The U.S. Court of Appeals for the Seventh Circuit held on January 28, 2020, that the unsupported statements by confidential informants (“CI”) about drug amounts and transactions outside the direct criminal charges were not enough to support a sentence based on a drug total 32 times higher than the actual drugs seized.

There was no dispute in this case that police seized 143 kg of marijuana and two firearms from Joel Helding’s car and apartment. They also found methamphetamine residue on some digital scales. What was in dispute was how the sentencing judge, William Conley of the U.S. District Court for the Western District of Wisconsin, took the word of CIs which the Presentence Report (“PSR”) used to increase the total drug amount for sentencing to impose a higher sentence.

Helding was charged with possessing with intent to distribute more than 100 kg of marijuana, under 21 U.S.C. § 841(a), and possessing a firearm in furtherance of a drug trafficking crime, under 18 U.S.C. § 924(c). The charges were brought after a CI told Wisconsin police that Helding was transporting drugs into the state. Helding pleaded guilty to both counts, which exposed him to a minimum of 15 years in prison – 10 for the drugs, plus five for the firearms, to run consecutively.

However, drug quantities drive sentencing in drug cases, and Helding’s case provided a stark illustration of how things can escalate in drug sentencing. In this case, the CIs said they had received or purchased large amounts of methamphetamine from Helding in the past. This information was then passed on to the probation officer writing Helding’s PSR. That 143 kg of marijuana quickly jumped to 4,679.7 kg of marijuana, once the methamphetamine was converted to the “marijuana equivalent” under the Federal U.S. Sentencing Guidelines (“USSG”). That amount was 32 times higher than what Helding was actually found in possession.
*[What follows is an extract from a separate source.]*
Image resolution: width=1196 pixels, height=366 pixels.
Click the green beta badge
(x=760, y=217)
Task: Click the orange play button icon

Helding properly objected to the PSR’s use of the uncorroborated statements to push his drug amount through the roof. He argued that the case did not involve any controlled buys with the CIs and that the only methamphetamine tied to the case was the residue on the scales that he said was for personal use.
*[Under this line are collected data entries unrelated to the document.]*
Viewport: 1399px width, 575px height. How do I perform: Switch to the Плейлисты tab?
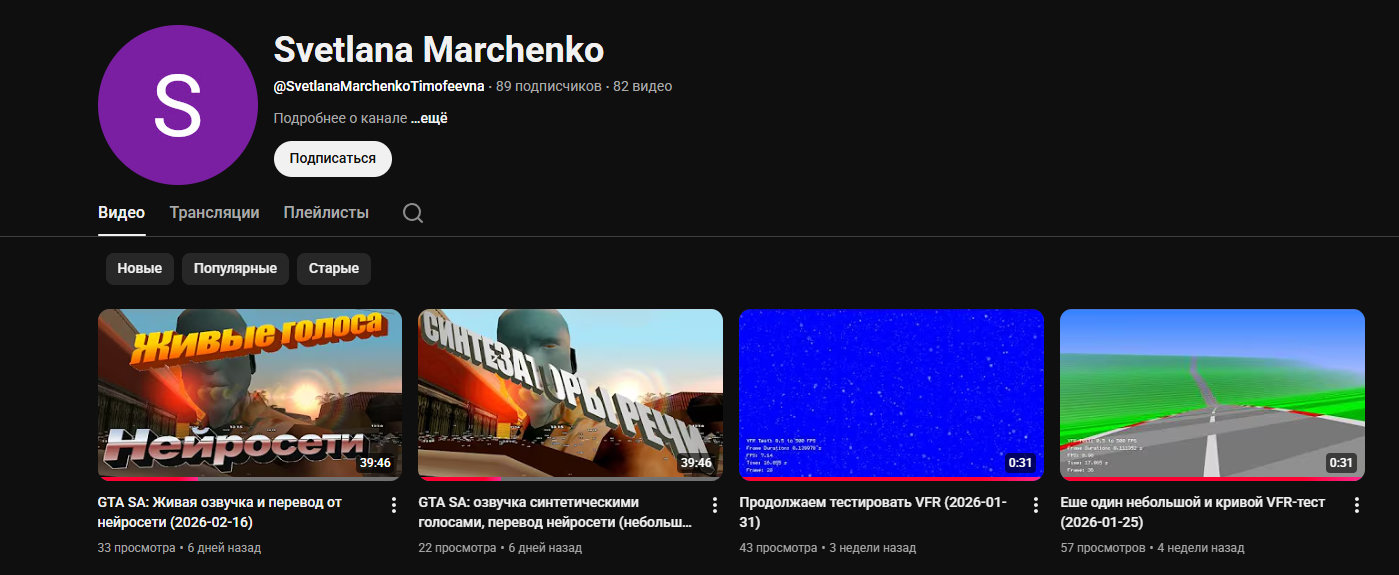[326, 213]
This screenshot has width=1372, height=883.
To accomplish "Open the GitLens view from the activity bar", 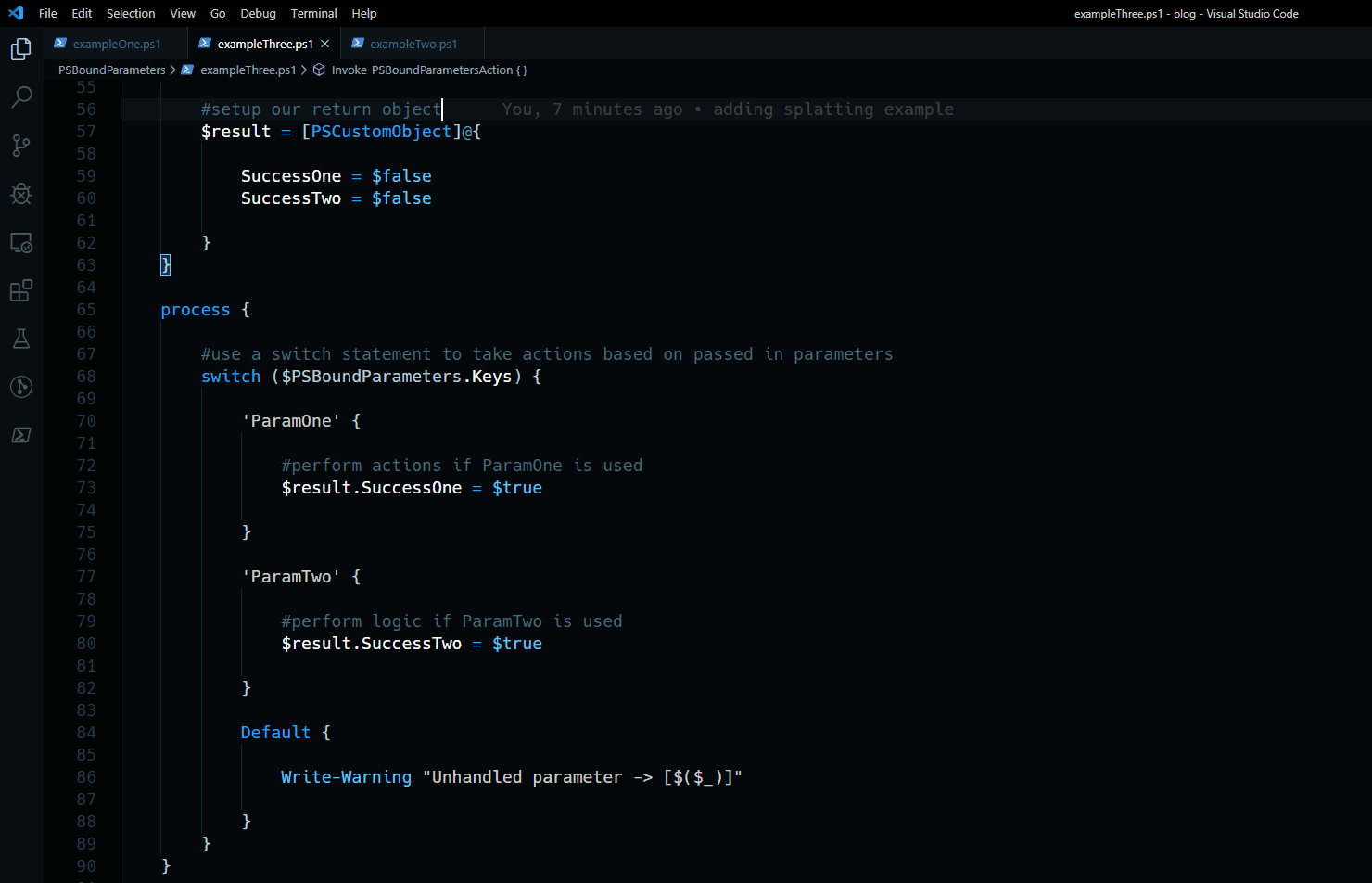I will point(20,387).
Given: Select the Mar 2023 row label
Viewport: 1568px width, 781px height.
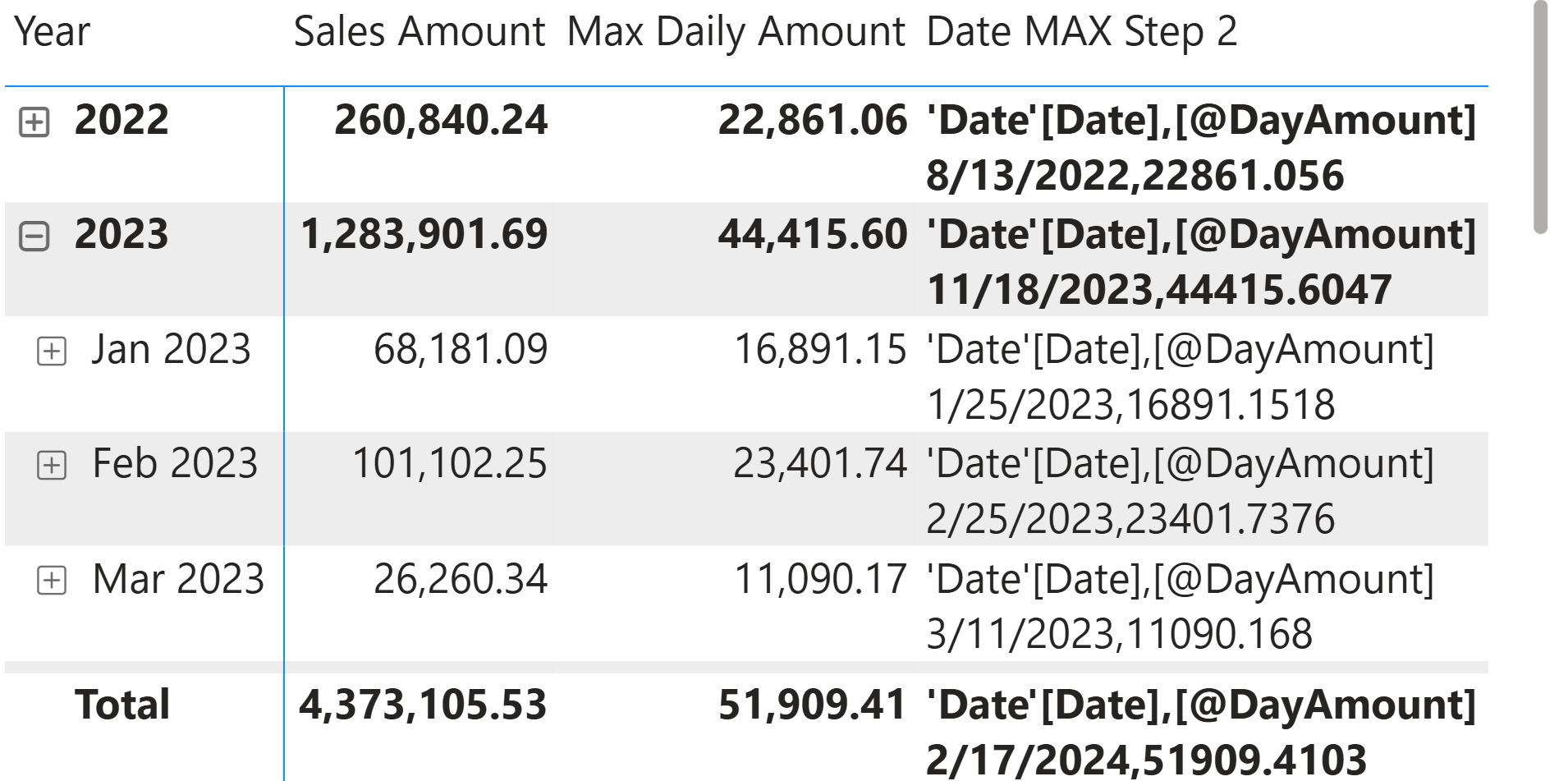Looking at the screenshot, I should point(178,579).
But Judge Conley disagreed. “Both confidential informants were able to provide specific information related to the defendant’s involvement in sales of drugs, including dates and quantities,” he said. “Absent contrary evidence, therefore, I overrule that objection.”

On appeal, the Seventh Circuit recognized that USSG § 1B1.3(a)(1)(B) allows a sentencing court to consider “relevant conduct” when crafting a sentence. This includes considering drug amounts that are attributed to a defendant by way of CI testimony.

But that CI’s statements must be corroborated. This is usually done by law enforcement describing to the court a CI’s past work with them, the CI’s criminal history, the reliability of the CI in the past, or reasons why law enforcement deems the CI to be trustworthy.

Here, none of that happened, the Seventh Circuit noted. Instead, the district court simply took the CIs’ statements as credible based on the specificity of the information in the PSR. “But specificity alone, in the face of a defendant’s objection, does not make information reliable,” the Court said.

The Government, nonetheless, argued that the error was “harmless” since Helding was a career offender. And indeed the PSR said he was a career offender, and his GSR wasn’t driven by the drug amounts — at least not in the PSR. But, the Seventh Circuit pointed out, the district court imposed a sentence “driven almost exclusively by the guidelines range resulting from the drug quantity finding.” The Court concluded that “we cannot agree that any error with the drug quantity finding was harmless.”

The Court also took a moment to address due process concerns with a sentencing court using uncharged and uncorroborated conduct at sentencing. “Reliability is a central ingredient of the due process analysis,” the Court said. A sentencing judge may rely on a PSR — but only if it is “well-supported and appears reliable.”

The Court reiterated that when a PSR asserts “nothing but a naked or unsupported charge, the defendant’s denial of that information suffices to cast doubt on its accuracy.” In other words, if a defendant objects to uncharged or uncorroborated information in the PSR, the sentencing court must ensure it’s reliable.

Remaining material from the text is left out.